E’ tutto così surreale. E pure stancamente virtuale. C’è una distanza siderale tra il mondo che è e quello che ci vengono a raccontare. Pubblicamente si celebrano: tagli del nastro, inaugurazioni, narrazioni retoriche e del tutto vacue, annunci di centri sportivi di proprietà poi abortiti, ora pure dibattiti su stadi londinesi avveniristici. Ci proiettano un futuro che non esiste. Ma la realtà poi si ripresenta, ogni volta puntuale e uguale a se stessa, già da qualche anno.
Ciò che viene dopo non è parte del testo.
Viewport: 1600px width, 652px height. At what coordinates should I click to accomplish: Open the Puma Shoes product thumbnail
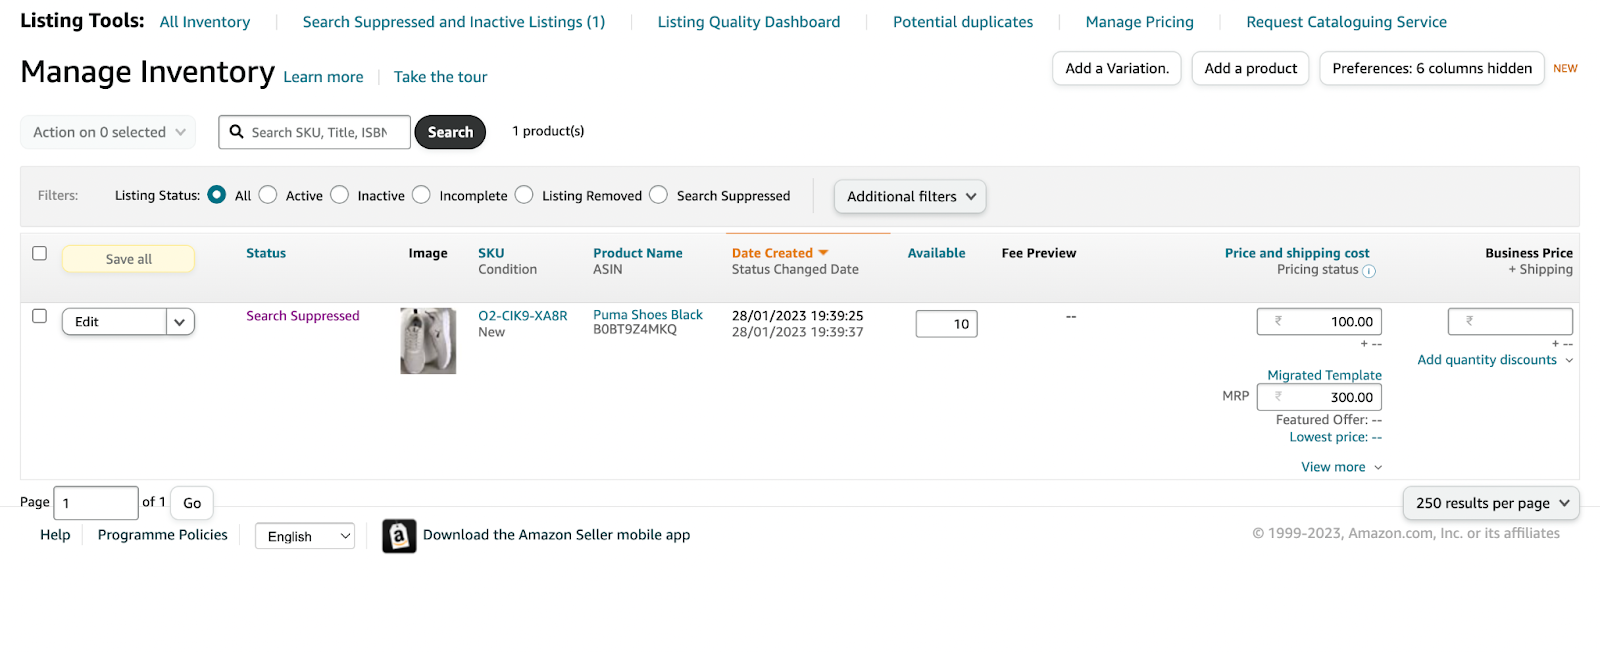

Il Verona non sboccia, anzi regredisce e appassisce lentamente. In campo e in società, con i soliti errori, la consueta presunzione, l’eterno vuoto di passione e carisma, l’annoso deficit di investimenti, esperienza e competenze. La mediocrità è il risultato, in completa assenza di qualsiasi slancio (emotivo, calcistico, progettuale).
Dove stiamo andando? Dove sta andando il Verona? In campo basta un modestissimo Venezia a confermare (dopo Salernitana e Lecce) le fragilità di cui sospettavamo già in sede di mercato e di scelta dell’allenatore. Gioco monocorde, lo spartito è sempre quello, la prevedibilità è un marchio di fabbrica, i cali alla distanza una costante. Ruoli scoperti, caratteristiche specifiche assenti, equivoci di fondo fanno il resto. In società da anni ci ripetono che conta il bilancio, poi però hanno spiegato che i conti erano stati finalmente sistemati, eppure a fronte dei cospicui introiti ancora non si scorge una seria politica di investimenti. Il piccolo cabotaggio non è bastato ovviamente a salvarsi l’anno scorso, sarà sufficiente a risalire in serie A quest’anno? Speriamo, la bruttezza della B può essere un’alleata, ma perché giocare sempre con il fuoco?
Vorrei capire il senso di tutto questo. La prospettiva. Eppure tutto scorre come se niente fosse in città. Chi glielo spiega a quei 1300 che si sono fatti ore ieri sotto acqua, grandine e vento al Penzo? Cosa diciamo loro? Ce ne approfittiamo perché il loro amore incondizionato per il Verona (non per la dirigenza) li porta a cantare nonostante tutto? Perché dopo una settimana di lavoro hanno pure il sacrosanto diritto di godersela, stare insieme, essere comunità gialloblu?
Ma niente paura. Nessun problema. Perduto per sempre il modello Borussia che fieri vagheggiavamo come un grande amore, ora ci rifaremo presto una nuova vita aspettando sognanti lo stadio del Tottenham. E’ il mondo parallelo su cui gravitiamo. Ci salverà dalla realtà?